# EXERCISE BRIEF
Retype the entries below exactly, but begin at the line containing "Select the u/hottoess69" and end at the last line.

[Collected data]
= = = = = = =
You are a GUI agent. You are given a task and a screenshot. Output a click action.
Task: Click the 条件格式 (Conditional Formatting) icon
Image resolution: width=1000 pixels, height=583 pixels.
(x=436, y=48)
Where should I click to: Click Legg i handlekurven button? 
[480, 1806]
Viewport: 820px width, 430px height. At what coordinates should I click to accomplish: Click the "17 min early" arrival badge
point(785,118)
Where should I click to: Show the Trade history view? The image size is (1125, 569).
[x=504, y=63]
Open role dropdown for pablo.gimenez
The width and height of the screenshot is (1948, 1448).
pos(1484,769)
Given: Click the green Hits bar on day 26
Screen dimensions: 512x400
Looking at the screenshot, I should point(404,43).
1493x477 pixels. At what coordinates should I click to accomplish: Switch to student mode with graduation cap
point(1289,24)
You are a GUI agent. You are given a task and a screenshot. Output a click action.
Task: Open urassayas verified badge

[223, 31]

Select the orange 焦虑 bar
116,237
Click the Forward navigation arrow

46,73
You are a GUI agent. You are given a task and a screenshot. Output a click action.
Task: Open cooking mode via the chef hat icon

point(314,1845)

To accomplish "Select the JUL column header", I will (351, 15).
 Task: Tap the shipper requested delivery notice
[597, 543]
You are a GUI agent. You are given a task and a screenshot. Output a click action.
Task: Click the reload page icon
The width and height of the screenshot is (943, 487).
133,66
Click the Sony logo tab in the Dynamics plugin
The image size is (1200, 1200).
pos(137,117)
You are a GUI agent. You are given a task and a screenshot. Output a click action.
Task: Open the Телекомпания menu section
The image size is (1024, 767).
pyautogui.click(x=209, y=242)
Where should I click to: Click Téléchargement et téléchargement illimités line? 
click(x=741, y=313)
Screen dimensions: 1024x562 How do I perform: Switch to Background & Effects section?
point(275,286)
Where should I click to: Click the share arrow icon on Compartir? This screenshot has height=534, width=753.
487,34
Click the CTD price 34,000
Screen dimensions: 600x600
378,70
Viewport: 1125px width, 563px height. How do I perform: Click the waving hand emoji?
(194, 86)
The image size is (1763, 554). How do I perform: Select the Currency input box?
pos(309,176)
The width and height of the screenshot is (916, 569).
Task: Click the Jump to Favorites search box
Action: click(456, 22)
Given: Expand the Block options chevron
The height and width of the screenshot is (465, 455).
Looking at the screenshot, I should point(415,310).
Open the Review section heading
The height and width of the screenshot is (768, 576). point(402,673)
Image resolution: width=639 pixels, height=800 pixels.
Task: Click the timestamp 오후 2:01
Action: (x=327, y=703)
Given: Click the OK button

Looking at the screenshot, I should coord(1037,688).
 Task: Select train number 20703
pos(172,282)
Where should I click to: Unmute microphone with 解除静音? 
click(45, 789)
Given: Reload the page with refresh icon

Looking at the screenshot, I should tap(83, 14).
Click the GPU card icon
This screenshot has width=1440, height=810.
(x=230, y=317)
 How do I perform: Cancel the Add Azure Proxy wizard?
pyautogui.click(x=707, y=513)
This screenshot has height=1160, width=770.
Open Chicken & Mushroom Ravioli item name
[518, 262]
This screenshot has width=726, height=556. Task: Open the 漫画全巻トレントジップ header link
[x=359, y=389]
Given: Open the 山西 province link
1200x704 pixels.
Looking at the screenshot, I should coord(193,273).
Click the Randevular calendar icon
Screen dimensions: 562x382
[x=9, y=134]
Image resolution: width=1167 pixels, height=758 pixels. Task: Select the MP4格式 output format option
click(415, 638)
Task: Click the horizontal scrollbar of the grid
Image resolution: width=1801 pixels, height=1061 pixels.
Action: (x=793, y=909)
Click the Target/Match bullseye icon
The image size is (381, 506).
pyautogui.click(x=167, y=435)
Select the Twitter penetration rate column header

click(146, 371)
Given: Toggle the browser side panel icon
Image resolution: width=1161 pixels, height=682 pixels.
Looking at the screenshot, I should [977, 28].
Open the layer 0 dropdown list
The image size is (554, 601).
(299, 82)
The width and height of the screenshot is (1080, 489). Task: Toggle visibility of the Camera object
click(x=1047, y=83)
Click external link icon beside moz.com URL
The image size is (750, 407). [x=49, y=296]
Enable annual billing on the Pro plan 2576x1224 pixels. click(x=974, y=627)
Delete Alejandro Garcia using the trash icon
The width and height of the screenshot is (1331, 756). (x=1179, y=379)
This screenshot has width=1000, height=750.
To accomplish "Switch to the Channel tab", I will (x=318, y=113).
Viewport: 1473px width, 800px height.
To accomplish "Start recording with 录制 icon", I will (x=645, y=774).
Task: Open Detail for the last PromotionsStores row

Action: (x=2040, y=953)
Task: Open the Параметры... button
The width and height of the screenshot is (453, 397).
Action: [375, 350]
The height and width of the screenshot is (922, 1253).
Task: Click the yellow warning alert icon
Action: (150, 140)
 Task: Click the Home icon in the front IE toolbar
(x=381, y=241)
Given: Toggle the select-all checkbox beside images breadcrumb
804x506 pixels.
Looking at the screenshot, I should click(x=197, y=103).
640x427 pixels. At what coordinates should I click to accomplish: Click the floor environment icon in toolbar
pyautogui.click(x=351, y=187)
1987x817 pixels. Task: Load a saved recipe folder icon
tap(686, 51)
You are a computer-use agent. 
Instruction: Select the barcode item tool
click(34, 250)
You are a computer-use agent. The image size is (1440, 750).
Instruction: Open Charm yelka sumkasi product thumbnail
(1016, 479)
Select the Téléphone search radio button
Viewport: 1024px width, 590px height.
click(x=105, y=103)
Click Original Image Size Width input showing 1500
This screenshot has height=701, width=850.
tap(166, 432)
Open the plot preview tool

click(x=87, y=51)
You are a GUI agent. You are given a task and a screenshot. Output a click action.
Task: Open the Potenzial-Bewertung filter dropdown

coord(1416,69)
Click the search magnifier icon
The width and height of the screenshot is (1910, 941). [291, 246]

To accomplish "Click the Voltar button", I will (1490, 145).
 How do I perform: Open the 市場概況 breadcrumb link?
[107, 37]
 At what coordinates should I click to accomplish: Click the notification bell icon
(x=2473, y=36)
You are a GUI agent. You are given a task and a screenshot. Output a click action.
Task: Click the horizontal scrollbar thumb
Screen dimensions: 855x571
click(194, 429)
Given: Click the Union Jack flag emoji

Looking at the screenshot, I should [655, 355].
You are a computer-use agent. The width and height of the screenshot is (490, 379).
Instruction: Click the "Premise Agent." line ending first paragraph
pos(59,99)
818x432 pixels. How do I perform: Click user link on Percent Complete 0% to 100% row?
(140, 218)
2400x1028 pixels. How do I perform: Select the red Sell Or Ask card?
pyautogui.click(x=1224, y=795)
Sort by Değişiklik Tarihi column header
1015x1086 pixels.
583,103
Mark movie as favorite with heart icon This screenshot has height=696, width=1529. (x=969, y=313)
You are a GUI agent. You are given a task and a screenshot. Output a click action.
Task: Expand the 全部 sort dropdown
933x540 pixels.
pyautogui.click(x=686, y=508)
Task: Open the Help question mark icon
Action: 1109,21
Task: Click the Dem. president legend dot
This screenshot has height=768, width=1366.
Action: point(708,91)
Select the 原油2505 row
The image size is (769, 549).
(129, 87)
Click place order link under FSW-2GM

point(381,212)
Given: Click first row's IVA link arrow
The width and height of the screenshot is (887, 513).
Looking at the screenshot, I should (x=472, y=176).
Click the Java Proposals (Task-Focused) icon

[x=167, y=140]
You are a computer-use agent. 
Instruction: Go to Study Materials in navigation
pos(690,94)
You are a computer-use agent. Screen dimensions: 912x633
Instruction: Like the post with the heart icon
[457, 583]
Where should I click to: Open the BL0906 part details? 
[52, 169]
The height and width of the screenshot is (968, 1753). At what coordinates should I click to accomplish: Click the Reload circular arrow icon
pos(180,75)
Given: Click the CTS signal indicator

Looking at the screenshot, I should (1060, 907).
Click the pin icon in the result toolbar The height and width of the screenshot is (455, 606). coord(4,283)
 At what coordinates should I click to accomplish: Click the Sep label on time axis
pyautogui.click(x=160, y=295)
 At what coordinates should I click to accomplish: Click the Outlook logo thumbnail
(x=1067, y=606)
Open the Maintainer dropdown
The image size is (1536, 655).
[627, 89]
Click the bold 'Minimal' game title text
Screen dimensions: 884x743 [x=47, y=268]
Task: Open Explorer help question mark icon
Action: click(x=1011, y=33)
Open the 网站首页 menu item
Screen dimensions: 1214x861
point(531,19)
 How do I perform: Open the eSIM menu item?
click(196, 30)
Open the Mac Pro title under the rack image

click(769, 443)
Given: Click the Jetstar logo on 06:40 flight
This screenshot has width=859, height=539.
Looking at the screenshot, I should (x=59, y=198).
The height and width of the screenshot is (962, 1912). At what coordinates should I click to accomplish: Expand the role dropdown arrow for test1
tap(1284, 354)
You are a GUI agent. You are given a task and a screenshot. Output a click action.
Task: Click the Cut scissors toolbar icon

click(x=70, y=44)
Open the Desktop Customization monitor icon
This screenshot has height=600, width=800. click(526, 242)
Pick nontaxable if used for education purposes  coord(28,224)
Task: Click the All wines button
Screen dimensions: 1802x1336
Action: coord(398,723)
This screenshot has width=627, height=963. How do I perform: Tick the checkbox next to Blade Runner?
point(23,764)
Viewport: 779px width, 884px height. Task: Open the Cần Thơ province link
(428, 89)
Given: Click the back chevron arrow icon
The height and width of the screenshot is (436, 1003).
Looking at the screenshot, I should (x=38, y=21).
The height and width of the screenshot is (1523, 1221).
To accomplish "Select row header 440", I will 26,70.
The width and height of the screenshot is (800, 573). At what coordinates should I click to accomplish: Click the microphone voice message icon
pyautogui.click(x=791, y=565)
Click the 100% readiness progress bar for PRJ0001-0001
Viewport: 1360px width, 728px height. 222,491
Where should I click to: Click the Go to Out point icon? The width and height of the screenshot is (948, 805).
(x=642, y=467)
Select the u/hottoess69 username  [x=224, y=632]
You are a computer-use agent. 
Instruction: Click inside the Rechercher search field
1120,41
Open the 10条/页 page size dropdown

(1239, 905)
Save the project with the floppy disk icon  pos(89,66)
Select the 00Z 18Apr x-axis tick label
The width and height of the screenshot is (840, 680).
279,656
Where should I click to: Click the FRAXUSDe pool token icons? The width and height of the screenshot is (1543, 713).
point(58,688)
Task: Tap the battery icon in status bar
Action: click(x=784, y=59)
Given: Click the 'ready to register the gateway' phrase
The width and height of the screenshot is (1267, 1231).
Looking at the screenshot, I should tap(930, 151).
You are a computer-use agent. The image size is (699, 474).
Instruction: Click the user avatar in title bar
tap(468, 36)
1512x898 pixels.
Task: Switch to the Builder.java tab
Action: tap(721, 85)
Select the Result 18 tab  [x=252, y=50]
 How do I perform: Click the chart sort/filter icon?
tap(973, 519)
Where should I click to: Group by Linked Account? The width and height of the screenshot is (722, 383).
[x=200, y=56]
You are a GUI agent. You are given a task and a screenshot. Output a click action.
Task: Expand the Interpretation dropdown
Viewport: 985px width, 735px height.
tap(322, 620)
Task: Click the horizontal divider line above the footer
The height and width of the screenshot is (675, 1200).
= = = = = = =
# WRITTEN RESPONSE
Select the u/hottoess69 username  [x=224, y=632]
You are a computer-use agent. 
Instruction: Click inside the Rechercher search field
1120,41
Open the 10条/页 page size dropdown

(1239, 905)
Save the project with the floppy disk icon  pos(89,66)
Select the 00Z 18Apr x-axis tick label
The width and height of the screenshot is (840, 680).
279,656
Where should I click to: Click the FRAXUSDe pool token icons? The width and height of the screenshot is (1543, 713).
point(58,688)
Task: Tap the battery icon in status bar
Action: click(x=784, y=59)
Given: Click the 'ready to register the gateway' phrase
The width and height of the screenshot is (1267, 1231).
Looking at the screenshot, I should tap(930, 151).
You are a computer-use agent. The image size is (699, 474).
Instruction: Click the user avatar in title bar
tap(468, 36)
1512x898 pixels.
Task: Switch to the Builder.java tab
Action: tap(721, 85)
Select the Result 18 tab  [x=252, y=50]
 How do I perform: Click the chart sort/filter icon?
tap(973, 519)
Where should I click to: Group by Linked Account? The width and height of the screenshot is (722, 383).
[x=200, y=56]
You are a GUI agent. You are given a task and a screenshot. Output a click action.
Task: Expand the Interpretation dropdown
Viewport: 985px width, 735px height.
tap(322, 620)
Task: Click the horizontal divider line above the footer
The height and width of the screenshot is (675, 1200).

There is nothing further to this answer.